Dark Sky is an iPad and iPhone app that has one main focus and that is to tell you when the rain will start or stop. The app uses GPS to forecast rain or snow at your precise location for up to an hour. The app also has less precise forecasts for 24 hours. Dark Sky supports the Unites States including Hawaii, Alaska and Puerto Rico.
Dark Sky takes radar data from the National Oceanic and Atmospheric Administration (NOAA). NOAA has over 140 radar stations that collect weather data. The developers of Dark Sky download the raw binary data and then process it to not only make their predications but they also pass this data to the GPU to create beautiful images of the storms. Dark Sky also uses the GPU to predict the storm's track and create smooth animations of how the storm will behave.
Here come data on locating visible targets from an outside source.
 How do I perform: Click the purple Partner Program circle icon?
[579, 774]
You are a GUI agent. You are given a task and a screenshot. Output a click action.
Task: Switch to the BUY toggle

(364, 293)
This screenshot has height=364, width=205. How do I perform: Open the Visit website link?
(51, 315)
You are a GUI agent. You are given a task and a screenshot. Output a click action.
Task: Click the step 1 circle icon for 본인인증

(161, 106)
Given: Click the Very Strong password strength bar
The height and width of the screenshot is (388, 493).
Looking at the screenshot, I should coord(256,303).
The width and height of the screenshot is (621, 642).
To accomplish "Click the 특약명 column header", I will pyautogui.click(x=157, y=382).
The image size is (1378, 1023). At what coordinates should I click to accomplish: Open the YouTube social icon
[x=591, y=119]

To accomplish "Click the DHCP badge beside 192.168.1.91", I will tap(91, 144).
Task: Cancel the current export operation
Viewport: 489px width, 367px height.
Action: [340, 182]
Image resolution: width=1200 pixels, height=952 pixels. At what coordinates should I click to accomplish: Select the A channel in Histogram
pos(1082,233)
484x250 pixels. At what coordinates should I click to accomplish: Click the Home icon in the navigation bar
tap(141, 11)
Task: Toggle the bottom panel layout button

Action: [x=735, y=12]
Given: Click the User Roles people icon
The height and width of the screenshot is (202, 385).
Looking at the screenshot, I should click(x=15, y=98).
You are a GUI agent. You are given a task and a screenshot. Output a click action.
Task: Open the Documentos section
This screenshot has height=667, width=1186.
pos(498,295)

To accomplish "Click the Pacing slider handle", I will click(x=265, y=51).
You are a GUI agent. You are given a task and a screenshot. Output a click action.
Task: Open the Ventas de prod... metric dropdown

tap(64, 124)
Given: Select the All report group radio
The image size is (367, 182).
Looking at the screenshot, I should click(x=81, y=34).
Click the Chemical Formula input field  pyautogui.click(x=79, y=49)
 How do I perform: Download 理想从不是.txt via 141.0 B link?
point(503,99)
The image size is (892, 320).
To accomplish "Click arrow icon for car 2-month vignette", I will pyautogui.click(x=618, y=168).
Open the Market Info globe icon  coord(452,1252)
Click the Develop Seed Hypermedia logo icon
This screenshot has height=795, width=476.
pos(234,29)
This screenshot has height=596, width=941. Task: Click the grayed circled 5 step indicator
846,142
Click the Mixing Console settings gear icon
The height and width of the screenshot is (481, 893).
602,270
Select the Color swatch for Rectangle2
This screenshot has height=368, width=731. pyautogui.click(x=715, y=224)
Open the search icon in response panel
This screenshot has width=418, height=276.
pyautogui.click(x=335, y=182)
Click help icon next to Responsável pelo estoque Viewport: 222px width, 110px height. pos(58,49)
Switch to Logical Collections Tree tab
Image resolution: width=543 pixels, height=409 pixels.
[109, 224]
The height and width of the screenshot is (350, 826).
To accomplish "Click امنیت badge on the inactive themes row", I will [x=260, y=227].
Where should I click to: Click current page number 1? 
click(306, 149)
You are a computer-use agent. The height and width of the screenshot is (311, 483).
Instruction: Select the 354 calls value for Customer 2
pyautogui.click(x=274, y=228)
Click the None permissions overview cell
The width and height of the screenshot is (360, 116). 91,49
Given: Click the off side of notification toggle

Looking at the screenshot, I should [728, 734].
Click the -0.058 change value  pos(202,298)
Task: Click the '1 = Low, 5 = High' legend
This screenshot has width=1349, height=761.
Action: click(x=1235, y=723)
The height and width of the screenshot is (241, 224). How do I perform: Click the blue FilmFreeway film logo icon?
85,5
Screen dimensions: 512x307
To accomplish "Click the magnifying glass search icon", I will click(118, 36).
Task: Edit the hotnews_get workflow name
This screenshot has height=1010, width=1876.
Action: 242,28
You can watch a video of the animation here:
Of course wonderful images and smooth animations are nice, but does the app really do a good job of telling you if it will start or stop raining in the next few minutes? I have been using the app for several weeks now and the answer is Yes, for the most part. If a storm is moving Dark Sky does a very good job of telling you when the rain will begin, or if it is already raining, when it will slack up or end. However, if you happen to be in that unlucky situation where the storm literally starts right overhead, then Dark Sky takes a few minutes to understand how the storm is behaving.
This happened to me one afternoon as I was leaving work. At first, Dark Sky said it was just sprinkling when it was pouring and the wind was blowing the rain sideways. But this was only a minute or so into the storm. After a few minutes the app caught up and not only showed the magnitude of the rain fall, but corrected the near term history to show that it had been heavy rain not sprinkling.
Since I only had a small compact umbrella with me, my next question was when would it slack up? After a few minutes, Dark Sky predicted the heavy rain would change to light rain in 7 minutes. As it was Friday afternoon, many of us gathered in the lobby watching the pouring rain were eager to leave. Several people without umbrellas decided that the prediction I was reading from the Dark Sky app wasn't a good reason to hang around the lobby on a Friday afternoon and rushed out into the rain without umbrellas. I waited the 7 minutes and strolled out to my car in a light rain. According to Dark Sky, I could have waited another 10 minutes and the rain would have stopped. But it was Friday and I did have a small umbrella.
Over several weeks of use, I can say I am very pleased with the app. It does a much better job of giving me information on the storms around me than the other weather apps on my iPhone. I also love the radar images and the animation of the storm data. If it is not raining near you, Dark Sky will offer up a link to a location where it is raining and you can observe someone else's storm.
Dark Sky is $3.99 in the Apple App Store. I rate it 5 out of 5 stars.